We are justified, Paul tells us, by grace through faith in the power of Christ’s death and resurrection. But to what end? In this season after Pentecost, reading the Epistle to the Romans in light of Christ’s Ascension, the Spirit’s descent upon the Apostles, and last week’s Trinity Sunday command for the Church to go forth, what does our salvation really mean?
It’s not some object to be put up on a shelf like a trophy in order that we might boast about how special we are. Rather, in Christ’s death, we are invited to live into the peace of the coming Kingdom, a restored creation.

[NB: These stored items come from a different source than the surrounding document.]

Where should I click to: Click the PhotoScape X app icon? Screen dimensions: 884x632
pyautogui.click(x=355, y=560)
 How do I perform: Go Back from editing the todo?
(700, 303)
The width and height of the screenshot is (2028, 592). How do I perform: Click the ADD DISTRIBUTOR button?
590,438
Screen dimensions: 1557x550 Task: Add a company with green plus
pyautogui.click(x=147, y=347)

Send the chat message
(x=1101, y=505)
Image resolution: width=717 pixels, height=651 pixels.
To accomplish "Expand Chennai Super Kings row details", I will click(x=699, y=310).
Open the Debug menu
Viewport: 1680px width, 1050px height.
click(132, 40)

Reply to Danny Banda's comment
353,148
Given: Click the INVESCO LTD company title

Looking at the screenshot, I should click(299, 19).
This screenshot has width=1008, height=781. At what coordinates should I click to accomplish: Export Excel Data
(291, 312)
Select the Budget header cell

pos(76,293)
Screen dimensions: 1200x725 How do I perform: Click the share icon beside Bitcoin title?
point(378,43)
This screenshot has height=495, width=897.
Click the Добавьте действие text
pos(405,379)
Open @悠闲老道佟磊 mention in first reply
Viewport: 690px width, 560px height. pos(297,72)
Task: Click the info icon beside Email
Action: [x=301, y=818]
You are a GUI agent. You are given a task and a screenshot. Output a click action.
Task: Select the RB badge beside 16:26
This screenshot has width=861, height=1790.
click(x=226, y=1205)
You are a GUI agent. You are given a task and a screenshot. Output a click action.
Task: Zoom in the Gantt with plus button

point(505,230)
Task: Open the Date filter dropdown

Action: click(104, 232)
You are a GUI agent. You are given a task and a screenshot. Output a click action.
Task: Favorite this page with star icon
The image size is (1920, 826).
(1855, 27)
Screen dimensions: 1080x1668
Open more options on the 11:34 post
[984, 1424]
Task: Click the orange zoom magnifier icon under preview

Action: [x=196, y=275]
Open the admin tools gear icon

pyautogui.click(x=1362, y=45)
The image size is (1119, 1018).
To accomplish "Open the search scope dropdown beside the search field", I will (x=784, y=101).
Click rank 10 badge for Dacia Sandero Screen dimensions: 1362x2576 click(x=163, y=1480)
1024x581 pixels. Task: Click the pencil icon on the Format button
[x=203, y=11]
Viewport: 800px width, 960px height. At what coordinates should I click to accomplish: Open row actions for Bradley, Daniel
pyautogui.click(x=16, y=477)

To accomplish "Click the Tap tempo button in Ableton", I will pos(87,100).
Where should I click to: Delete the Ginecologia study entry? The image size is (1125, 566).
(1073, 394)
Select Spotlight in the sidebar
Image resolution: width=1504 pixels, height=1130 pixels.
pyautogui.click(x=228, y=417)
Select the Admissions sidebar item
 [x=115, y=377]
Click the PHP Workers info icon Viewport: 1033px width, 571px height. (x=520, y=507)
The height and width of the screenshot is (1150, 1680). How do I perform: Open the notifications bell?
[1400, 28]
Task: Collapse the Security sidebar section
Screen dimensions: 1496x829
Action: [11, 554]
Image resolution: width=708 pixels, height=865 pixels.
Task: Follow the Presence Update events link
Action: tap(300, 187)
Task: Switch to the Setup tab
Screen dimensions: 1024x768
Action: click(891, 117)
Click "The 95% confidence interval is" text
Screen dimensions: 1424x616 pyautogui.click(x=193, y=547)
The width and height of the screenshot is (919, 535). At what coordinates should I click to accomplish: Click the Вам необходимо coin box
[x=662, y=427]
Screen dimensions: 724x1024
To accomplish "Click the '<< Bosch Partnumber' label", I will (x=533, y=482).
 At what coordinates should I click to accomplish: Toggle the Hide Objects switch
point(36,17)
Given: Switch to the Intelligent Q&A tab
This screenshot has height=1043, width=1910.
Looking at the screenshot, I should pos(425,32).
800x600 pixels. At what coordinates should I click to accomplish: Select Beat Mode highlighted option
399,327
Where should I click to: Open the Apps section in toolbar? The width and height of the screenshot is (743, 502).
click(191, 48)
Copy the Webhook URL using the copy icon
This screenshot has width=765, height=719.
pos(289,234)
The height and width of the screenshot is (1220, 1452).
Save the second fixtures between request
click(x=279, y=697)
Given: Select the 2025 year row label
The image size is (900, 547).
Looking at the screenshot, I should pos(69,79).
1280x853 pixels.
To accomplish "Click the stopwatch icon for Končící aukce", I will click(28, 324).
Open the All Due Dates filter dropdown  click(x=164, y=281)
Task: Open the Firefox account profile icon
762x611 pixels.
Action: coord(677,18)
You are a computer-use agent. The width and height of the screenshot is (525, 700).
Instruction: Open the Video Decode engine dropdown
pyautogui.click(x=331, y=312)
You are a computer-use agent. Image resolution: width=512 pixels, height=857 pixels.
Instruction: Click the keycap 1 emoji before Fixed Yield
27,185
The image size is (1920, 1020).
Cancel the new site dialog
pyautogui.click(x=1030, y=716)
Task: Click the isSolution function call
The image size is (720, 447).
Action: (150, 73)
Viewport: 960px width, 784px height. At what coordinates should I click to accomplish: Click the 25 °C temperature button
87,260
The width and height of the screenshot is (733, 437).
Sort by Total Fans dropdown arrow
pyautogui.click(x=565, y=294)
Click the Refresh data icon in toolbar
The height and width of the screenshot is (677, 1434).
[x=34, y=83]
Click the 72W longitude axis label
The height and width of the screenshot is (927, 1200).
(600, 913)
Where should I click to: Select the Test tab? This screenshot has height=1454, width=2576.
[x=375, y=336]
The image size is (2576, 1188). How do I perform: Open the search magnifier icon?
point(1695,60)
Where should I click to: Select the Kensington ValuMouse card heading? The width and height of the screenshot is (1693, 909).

In our justification, we are given the grace to be the people God created us to be, to live the lives that our Lord always intended for us.
Baptized into Jesus’ death and resurrection, that new life is flowing through us, transforming us, strengthening us to live into our salvation, to live holy lives worthy of our calling.
And in sending out the apostles, Christ tells us what such holy living looks like: the freedom to go out into the world, to be laborers in the harvest. It’s authority over unclean spirits, to point towards the cure of this sin-sick world. We have been sent with the power to cast out the demonic powers, to invite those dead in sin to live in Christ.
This mission is dangerous. We are like sheep in the midst of wolves. We saw in Buffalo this past week the dangers even in our own nation, when Catholic activist Martin Gugino was shoved to the ground by police who left him in a pool of his own blood. We’ve seen priests attacked by police on church grounds at Saint John’s at Lafeyette Park.
It’s a long, tragic tradition among the saints. This week, we will lament the fifth anniversary of the death of the Rev. Clem Pinckney and eight other martyrs at Mother Emanuel who died in their own church at the hands of an unabashed white supremacist (and we mourn, knowing that their murderer came from among us, raised and confirmed in an ELCA congregation). Saint Oscar Romero was murdered at the Altar while celebrating the Eucharist. John Lewis and the Rev. Hosea Williams, along with more than five hundred marchers, were beaten to near-death on the Edmund Pettus Bridge. Sixteen hundred years before that, Saint John Chrysostom was banished from Constantinople for speaking on behalf of the poor. And three centuries prior to that, Saint Paul and Silas were imprisoned for casting out a demon from an enslaved woman, enraging those who profited from this woman’s bondage to man and demon. To denounce the cruel, fallen powers of this world and to affirm that Christ is Lord – it’s a dangerous mission.
Our Lord was clear in his warning to the first apostles: you will be handed “over to councils [and flogged]; and you will be dragged before governors and kings because of me….Brother will betray brother to death…and you will be hated by all because of me.”
And so today, when we do the difficult-but-grace-filled work of living into the restored creation, when we proclaim the Kingdom of God, when we say that black lives matter, that despite inequality before the law, our black and brown kindred are just as worth as respect, are just as beloved by God as any one of us, when we decry police brutality, we do so in the full knowledge that it is a costly act of discipleship.
But, our Lord tells us, the saints will endure: through ill speech and slander, through tasers and tear gas, through attack dogs and rubber bullets, through beating and flogging, even through beheading and crucifixion, we have the sure confidence that Christ gives us life. The glory of that life triumphs over any evil the powers and principalities can throw at us.
And because the glorious promise of life in Christ triumphs over the powers of sin and death, we can boast even in our suffering. In suffering, we endure by the grace of God, and in enduring, we see the hope of all: Jesus the Christ our Lord has vanquished death and shall set all things to right.